A displaced Iraqi woman from the Yazidi community, who fled violence between Islamic State (IS) group jihadists and Peshmerga fighters in the northern town of Sinjar, stands at a camp for internally displaced persons (IDP) in the Sharia area, some 15 kilometres from the city of Dohuk, on November 17, 2016. (SAFIN HAMED/AFP/Getty Image)

Canada to bring in another 1,000 vulnerable women refugees

Inspired by its own success in relocating to Canada last year more than 1,200 mostly Yazidi women enslaved by ISIS, the Liberal government is vowing to bring in another 1,000 vulnerable women and girls from various conflict zones around the world.

In its newly released Budget 2018, the Trudeau government proposes to spend $20.3 million over five years, beginning in 2018-19, to welcome these women and girls to Canada.

The government will work with the United Nations Refugee Agency, the UNHCR, to identify these vulnerable women, said Faith St-John, a spokesperson for Immigration, Refugees and Citizenship Canada (IRCC).

These women will come under the government-assisted refugee program that covers all the expenses of relocation and gives their beneficiaries a permanent resident status in Canada, St-John said Friday.

‘Unique opportunity for these women’

Displaced people from the minority Yazidi sect, fleeing violence from forces loyal to the Islamic State in Sinjar town, walk towards the Syrian border on the outskirts of Sinjar mountain near the Syrian border town of Elierbeh of Al-Hasakah Governorate in this August 11, 2014.
( Rodi Said / REUTERS)

“It’s a great news for women and girls in refugee situation,” said Jean-Nicolas Beuze, the UNHCR Canada Representative in Ottawa.

The resettlement of these women and girls will allow many of them to rebuild their lives marked by unimaginable horrors, Beuze said in a phone interview.

“We are speaking about extremely vulnerable women: it may be rape survivors, it may be single women with children or widows who have difficulty getting by and may be forced into prostitution or survival sex, or female human rights defenders who are at risk of being detained or sent back to their country of origin,” Beuze said.

“Canada provides a unique opportunity for these women to get out of dangerous situations and start afresh in Canada.”

Few details

A Rohingya refugee woman breast-feeds her child after they crossed Myanmar-Bangladesh border at the village of Maughpara near Cox’s Bazar, Bangladesh December 25, 2017. (Marko Djurica/REUTERS)

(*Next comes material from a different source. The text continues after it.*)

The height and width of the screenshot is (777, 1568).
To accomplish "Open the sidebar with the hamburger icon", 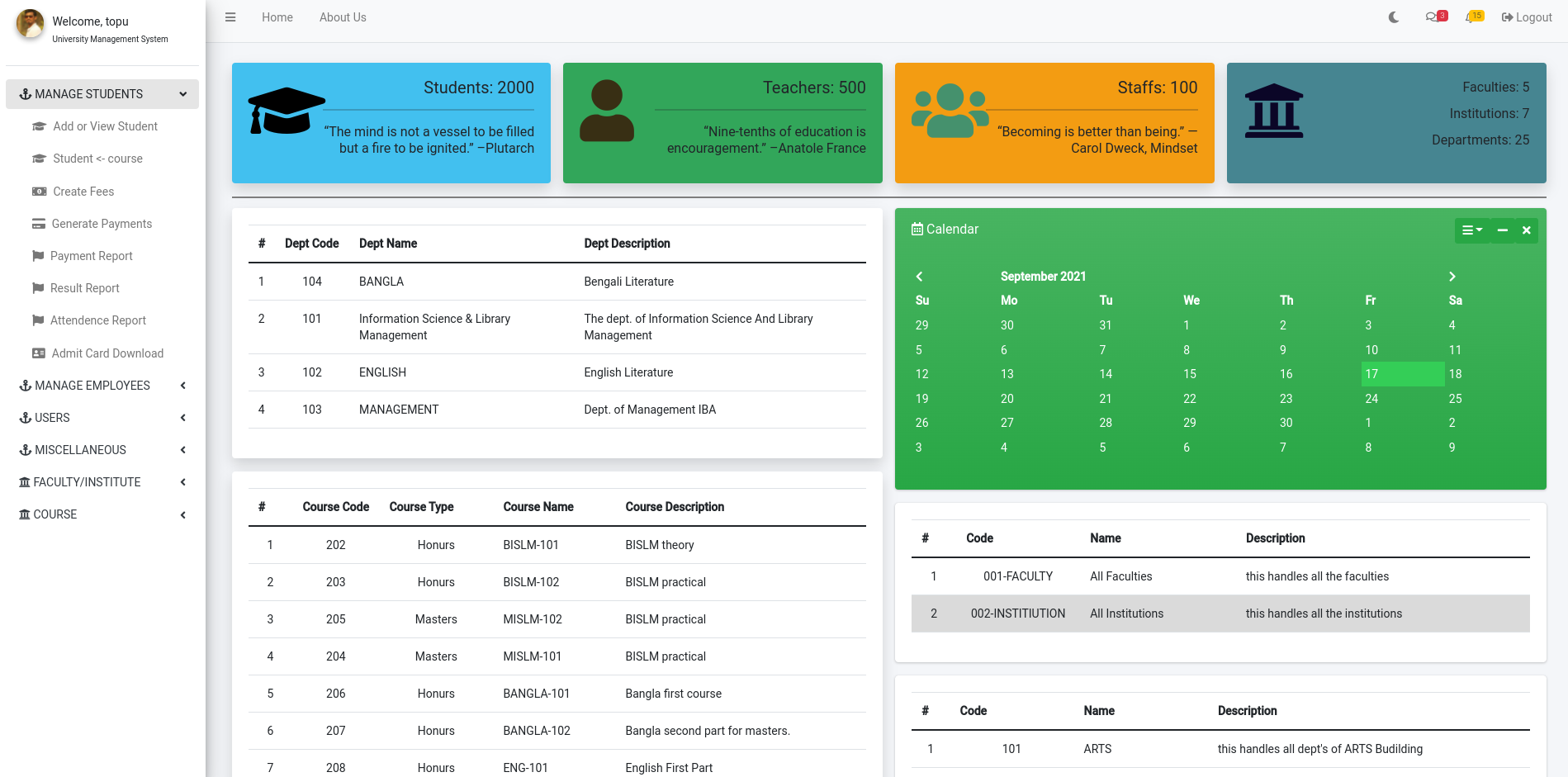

However, the government has released very few details about the proposed program.

Officials with the IRCC did not answer queries by Radio Canada International on whether they plan to continue their program of bringing in vulnerable women from northern Iraq, or whether they would focus on other conflicts as well, such as the Rohingya crisis in Myanmar and Bangladesh or one of the many crises in Africa.

Beuze said the idea of focusing some of Canada’s refugee relocation programs on efforts to resettle vulnerable women and girls was discussed between United Nations High Commissioner for Refugees Filippo Grandi and Prime Minister Justin Trudeau back in November of last year.

UN officials felt it was a good fit with Canada’s then newly released feminist foreign policy, Beuze said.

“The idea was really to say because Canada has specific interest and specific leadership on women, why not have a program dedicated to women in danger or women in need of resettlement globally?” Beuze said.

“It’s not specific to ethnic group or a country of origin, it’s more focused on the nature of vulnerabilities of those women wherever they are.”

Need-based program

An internally displaced Syrian girl, who fled Deir ez-Zor, chops onion at a school, a former Islamic State base, in the Syrian city of al-Bab, Syria September 19, 2017. (Khalil Ashawi/REUTERS)

The prioritization will be done based on the nature of the needs of these women and girls, such as the need to be relocated to a country like Canada for security reasons, or to have access to specific medical care, or for better livelihood opportunities to provide for their children, Beuze said.

“We have fewer and fewer places for resettlement for those solutions,” Beuze said. “We resettle only eight per cent of the refugees we identify as extremely vulnerable, those who cannot survive in the country where they found asylum. The fact that Canada is coming up with this kind of leadership is to be very much commended.”

Canada could do more

An internally displaced woman who fled Deir ez-Zor bathes her child at Qana refugee camp in southern Hasakah, Syria November 26, 2017. (Rodi Said/REUTERS)

Jenny Kwan, the New Democratic Party’s critic on immigration and multiculturalism, said the government can do much more than bring in 1,000 women refugees over a period of five years.

“Just to break that number down a little bit, that’s about 200 women and girls (per year) that we would be helping to resettle in the context of the global situation to which there are about 11 million women and girls that are in vulnerable situations,” Kwan said. “It’s a very small amount in terms of what we’re doing.”

It’s also not clear how the budget will address the current need for resettlement services, Kwan said.

“There are still refugees and newcomers who are still waiting for language training, for example, and they have not been able to access it,” Kwan said.

Michelle Rempel, the Conservative critic for immigration, could not be reached for comment.